During the 2016 presidential primaries, Limbaugh said he realized early on that Trump would be the nominee, and he likened the candidate’s deep connection with his supporters to his own. In a 2018 interview, he conceded Trump is rude but said that is because he is “fearless and willing to fight against the things that no Republican has been willing to fight against.”

Trump, for his part, heaped praise on Limbaugh, and they golfed together. (The president’s Mar-a-Lago estate is eight miles down the same Palm Beach boulevard as Limbaugh’s $40 million beachfront expanse.) In honoring Limbaugh at the State of the Union, Trump called his friend “a special man beloved by millions.”

Limbaugh influenced the likes of Sean Hannity, Glenn Beck, Bill O’Reilly and countless other conservative commentators who pushed the boundaries of what passes as acceptable public discourse.

His brand of blunt, no-gray-area debate spread to cable TV, town hall meetings, political rallies and Congress itself, emerging during the battles over health care and the ascent of the tea party movement.
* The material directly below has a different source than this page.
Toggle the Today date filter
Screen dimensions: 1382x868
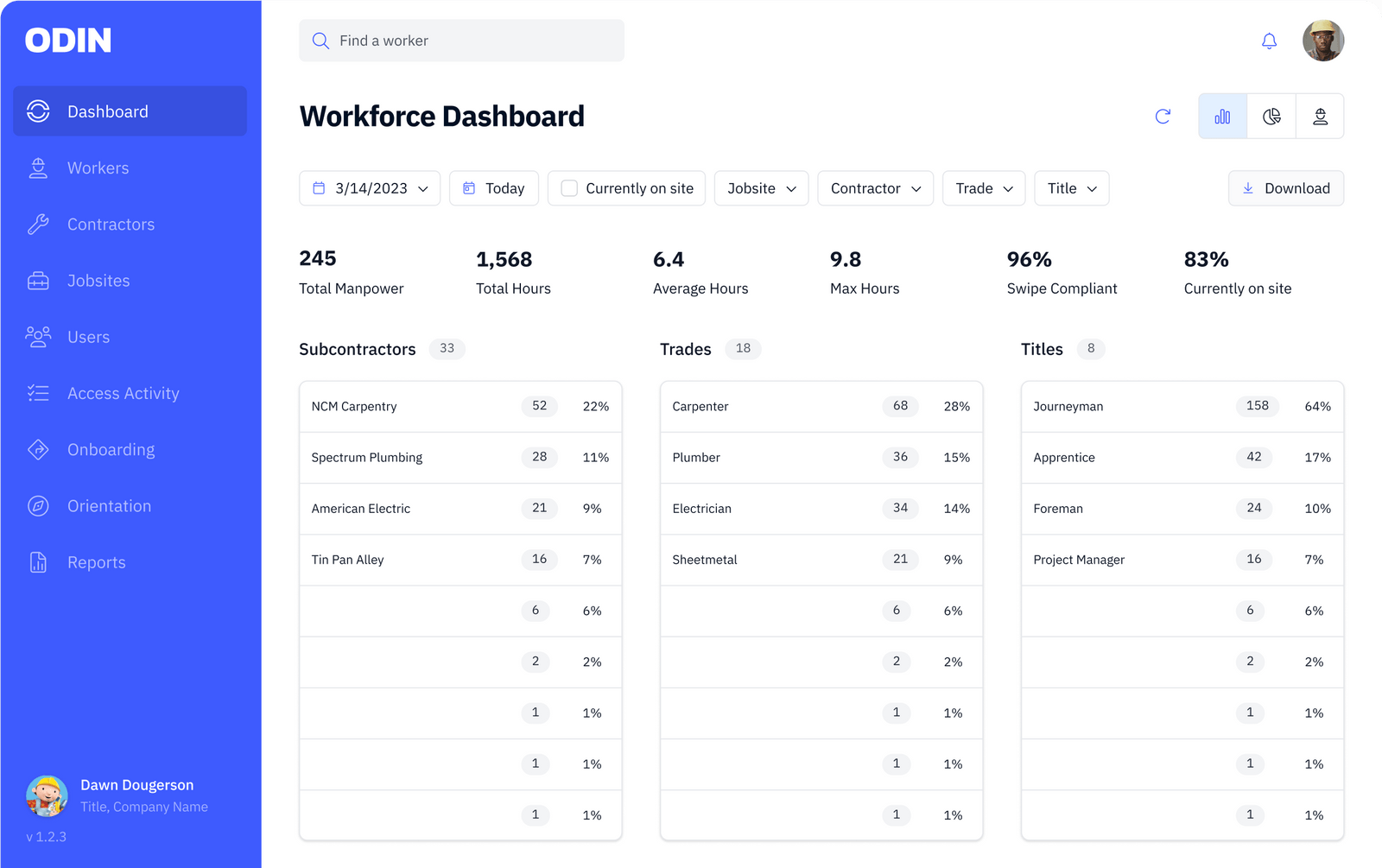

Rush Limbaugh will remain one of the greatest radio hosts in America.

“The Rush Limbaugh Show” debuted on August 1, 1988 on a handful of AM radio stations across the country. In the more than 30 years since, there have been many memorable moments and a few long-running gags that helped make the show – and its host – popular among a wide swath of the population.

Many years, Limbaugh, who died Wednesday at age 70, would reminisce each Aug. 1 about his first program and how the show had grown. On Aug. 1, 2017, Mike from Plymouth Meeting, Pa., called into the program to offer his own memory of that very first show.

“I caught you on your very first broadcast on [WABC] radio station AM 770. My wife and I were on our way to the Jersey Shore. I heard you talking, and I said to my wife, “What did he say his name was?” Mike recalled. “And she said, ‘I think he said ‘Rush.’’ And I said, ‘Man, I don’t know who he is, but I sure like what he’s saying. He’s saying what I’m thinking,’ and I’ve been listening ever since.”

Many callers to the show had stories just like Mike’s, offering Limbaugh “mega-dittos” – a spin on Limbaugh’s “DittoHead” nickname for listeners who agree with him – about how Limbaugh drew them into his program with a combination of humor and politics, and at times helped broaden their worldview.